Fate decides to test his dedication to being a badass at all costs. While on a fishing trip, a coordinated drone strike against the president (now played with actual gravity by Morgan Freeman) leaves Mike Banning injured, the president in a coma, and the rest of his secret service detail blown to bits. All evidence points to Banning as the attack’s executer so he must go on the run to A) clear his name, B) find out who really did this and C) save the president from another attack.
Director Ric Roman Waugh has been around (Snitch, Shot Caller), and while the action here never reaches the exemplary heights of Olympus’ opening attack or the one-shot building approach from London, you can always see the sequences and geography of what’s going on here. The big drone attack is well done - there is a dark ferocity as the exploding drones dive-bomb into secret service agents - but I don’t think little drones will ever be a good cinematic foil, and it's hard not to watch the sequence and realize Star Trek Beyond did basically the same thing three years ago. The third act offers a whole lot of generic shooting leading up to a weak final fight (although the very END of that fight is pretty great). The film’s best sequence comes right in the middle and involves little more than Nick Nolte gleefully setting off a series of bombs.

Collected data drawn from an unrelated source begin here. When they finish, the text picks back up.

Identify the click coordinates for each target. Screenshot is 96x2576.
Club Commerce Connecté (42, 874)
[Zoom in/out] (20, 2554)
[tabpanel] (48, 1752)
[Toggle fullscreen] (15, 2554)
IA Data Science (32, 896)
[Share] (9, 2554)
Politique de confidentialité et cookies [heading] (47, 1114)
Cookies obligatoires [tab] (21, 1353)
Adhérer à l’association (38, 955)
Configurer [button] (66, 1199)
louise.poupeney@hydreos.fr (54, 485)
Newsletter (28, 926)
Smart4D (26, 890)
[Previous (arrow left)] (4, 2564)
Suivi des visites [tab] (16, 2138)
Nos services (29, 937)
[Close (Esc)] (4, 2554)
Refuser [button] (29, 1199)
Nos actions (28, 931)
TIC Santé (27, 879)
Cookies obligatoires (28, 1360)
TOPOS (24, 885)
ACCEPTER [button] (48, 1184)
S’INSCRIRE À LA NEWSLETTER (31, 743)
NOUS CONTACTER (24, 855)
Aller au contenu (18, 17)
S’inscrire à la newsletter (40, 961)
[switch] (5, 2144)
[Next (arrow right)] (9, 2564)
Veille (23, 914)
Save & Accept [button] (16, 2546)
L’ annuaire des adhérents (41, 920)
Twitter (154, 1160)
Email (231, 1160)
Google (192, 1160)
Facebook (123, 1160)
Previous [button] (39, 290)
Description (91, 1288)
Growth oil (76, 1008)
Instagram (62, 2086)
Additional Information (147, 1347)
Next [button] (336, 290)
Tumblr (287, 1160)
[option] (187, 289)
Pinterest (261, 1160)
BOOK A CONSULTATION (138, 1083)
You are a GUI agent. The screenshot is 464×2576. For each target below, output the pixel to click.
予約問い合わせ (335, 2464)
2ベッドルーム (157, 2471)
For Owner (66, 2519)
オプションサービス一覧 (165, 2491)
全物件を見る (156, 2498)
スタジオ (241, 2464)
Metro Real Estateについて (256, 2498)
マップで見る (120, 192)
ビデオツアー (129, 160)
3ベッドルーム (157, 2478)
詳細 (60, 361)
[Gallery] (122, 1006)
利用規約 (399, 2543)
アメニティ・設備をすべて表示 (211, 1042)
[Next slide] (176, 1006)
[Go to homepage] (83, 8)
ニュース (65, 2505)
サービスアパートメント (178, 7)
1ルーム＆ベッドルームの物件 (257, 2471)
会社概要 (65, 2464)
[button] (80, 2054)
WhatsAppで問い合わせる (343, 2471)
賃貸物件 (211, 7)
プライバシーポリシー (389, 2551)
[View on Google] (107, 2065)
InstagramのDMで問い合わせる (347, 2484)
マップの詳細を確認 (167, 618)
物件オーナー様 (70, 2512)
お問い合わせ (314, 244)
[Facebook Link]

That’s the thing about Angel has Fallen. As an immoral action film starring a hero who is way too into killing people, it’s a disappointment. On the other hand, halfway through it turns into a kind of macho buddy comedy starring Gerard Butler and Nick Nolte that contains more fun and charisma than this series has ever seen. Is it a wash? An improvement? A betrayal of the series? That’s for every individual viewer to decide. I appreciated that I at least got something good out of losing the series’ dark hallmarks. It could have been just a neutered dud, but instead we have something like an R-rated Hobbs & Shaw. Just wait until you see the post-credit scene.
Other series hallmarks remain. Everything is egregiously stupid and implausible. The cast is filled with so many red herring actors (Lance Reddick, Danny Huston, Tim Black Nelson, Michael Landes) that you don’t know which obvious villains are actually the obvious villains. Alas, no Melissa Leo in this one, and I’ll be honest, I kind of missed Aaron Eckhart’s bonehead president.
But you find your joys elsewhere. By now, you probably already know if you’re going to see this film, though it is set up so you could watch it and not even know two came before. We don’t get many R-rated action films on the big screen like this. It’s not the …Has Fallen of old, and I’m shocked it even knew how bad an idea such a film would be in 2019. Instead, we have something slightly more generic saved by Nick Nolte of all people. I miss my headstabs, but overall I’m happy with what I got instead.